Connections: What He Eats

President Trump is an avowed lover of junk food

The funniest thing about Donald Trump is his taste — not just in gold-plated toilet-paper holders, but in food. He may be plunging the world into dangerous waters, with aggressive talk aimed at North Korea and threats to take the United States out of the Paris accords on climate change, but he also is setting a terrible example for bad health, particularly among low-income Americans, by what he eats.

President Trump is an avowed lover of junk food. He particularly likes the Quarter Pounder and Filet-O-Fish from McDonald’s, with fries. He is also apt to devour a bucket of fried chicken from KFC or Popeye’s and wash it down with Diet Coke. He absolutely loves a meatloaf sandwich with mayo. His favorite home-cooked meal is a big, thoroughly well-done, slab of meat. 

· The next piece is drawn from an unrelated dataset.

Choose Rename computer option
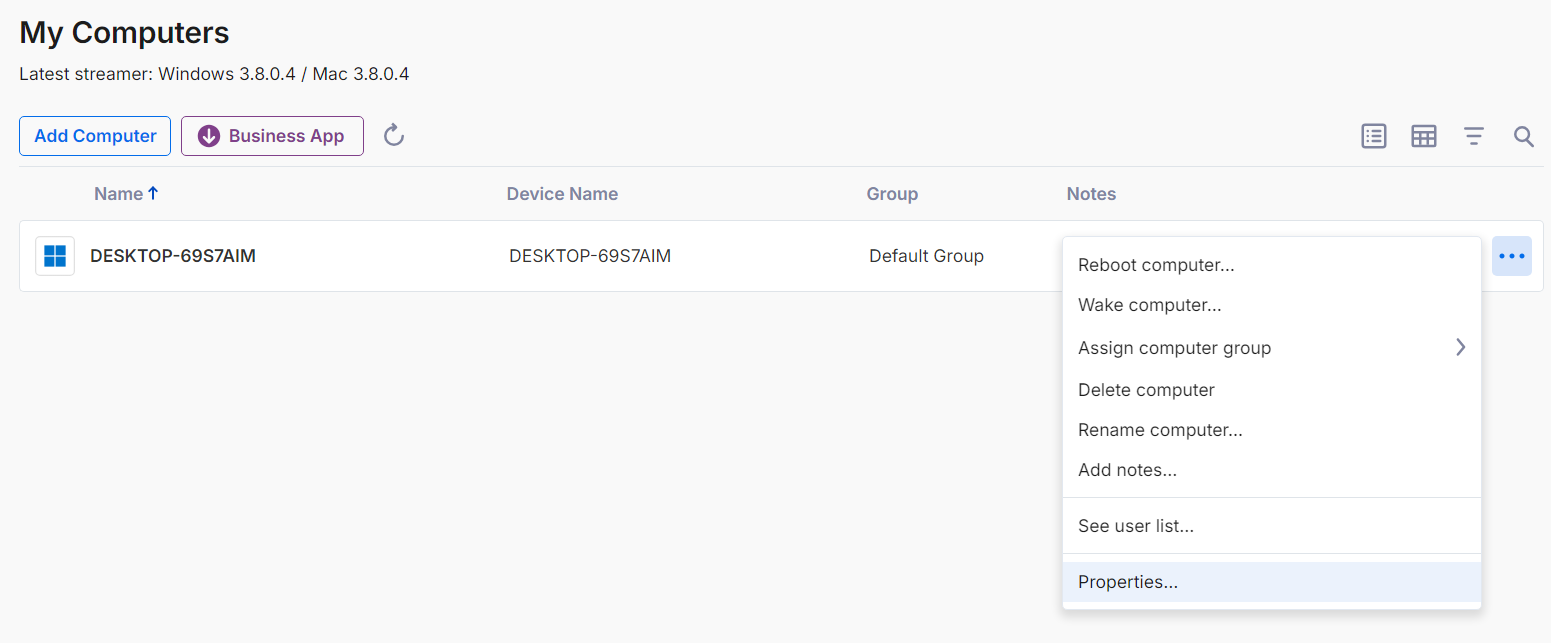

Several years ago, he marketed frozen Trump Steaks through the Sharper Image, priced at between $199 and $999 for a pack of four. It was a public-relations boon for the Sharper Image, even though no one was buying the beef. “The net of all that was we literally sold almost no steaks,” the C.E.O. of Sharper Image told a reporter last year. “If we sold $50,000 of steaks grand total, I’d be surprised.”

By contrast, Michelle Obama, with her Let’s Move! and Healthy Hunger-Free Kids school lunch program, promoted fitness and nutrition, especially among children. But the example Mr. Trump sets as Eater in Chief contradicts all the advice coming from medical and nutrition sources these days about how to live longer and healthier lives. Mr. Trump claims to know more than anyone else about almost everything, from women’s rights to wall-construction to the art of war, so why would he have to listen to what the doctors, scientists, and nutrition experts have to say about taco bowls? 

The former first lady knew that obesity is the cause of serious health problems. She planted a vegetable garden on the White House lawn. She was quoted joking about her husband’s disciplined food habits, alleging that his late-night snack was seven (not six or eight) almonds. Mr. Trump likes to snack on Doritos and Lay’s Potato Chips. Now, I like a nice potato chip as much as anyone, but they shouldn’t be a mainstay of an adult’s daily intake. Mr. Trump obviously gets a bit of exercise when he plays golf, but his way of keeping his weight down is to save calories by eating only the topping on a pizza and leaving the crust on the plate.

This is not a Democratic-versus-Republican issue. President Clinton obviously wasn’t the greatest role-model, either. He loved McDonald’s, too, and he loved his Southern barbecue — but after having had several coronary bypasses and two stents, he is now a committed vegan.

Mr. Trump apparently watches a lot of television, but I am sure he hasn’t paid attention to reports about the higher cost of food and the lack of fresh fruits and vegetables in low-income neighborhoods. Of course, if he happened to hear any such thing, he would call it fake news. Let them eat beautiful chocolate cake?

What I am really getting down to is the unconscionable gap between rich and poor in something so elemental as the food we eat. The Trump administration’s proposed budget threatens programs that help poorer Americans, including children and the elderly, eat decently; these include nutrition assistance via the Older Americans Act, which helps 2.4 million older adults who might otherwise go hungry, and the Supplemental Nutrition Assistance Program, which is run through the Department of Agriculture.

At Barack Obama’s 2009 inauguration, simple, hearty seafood dishes inspired by the bicentennial of the birth of Abraham Lincoln were served. At Trump’s inauguration, steak with chocolate sauce and a chocolate soufflé accompanied by cherry-vanilla ice cream were the highlights. Do I need to say it? You are what you eat.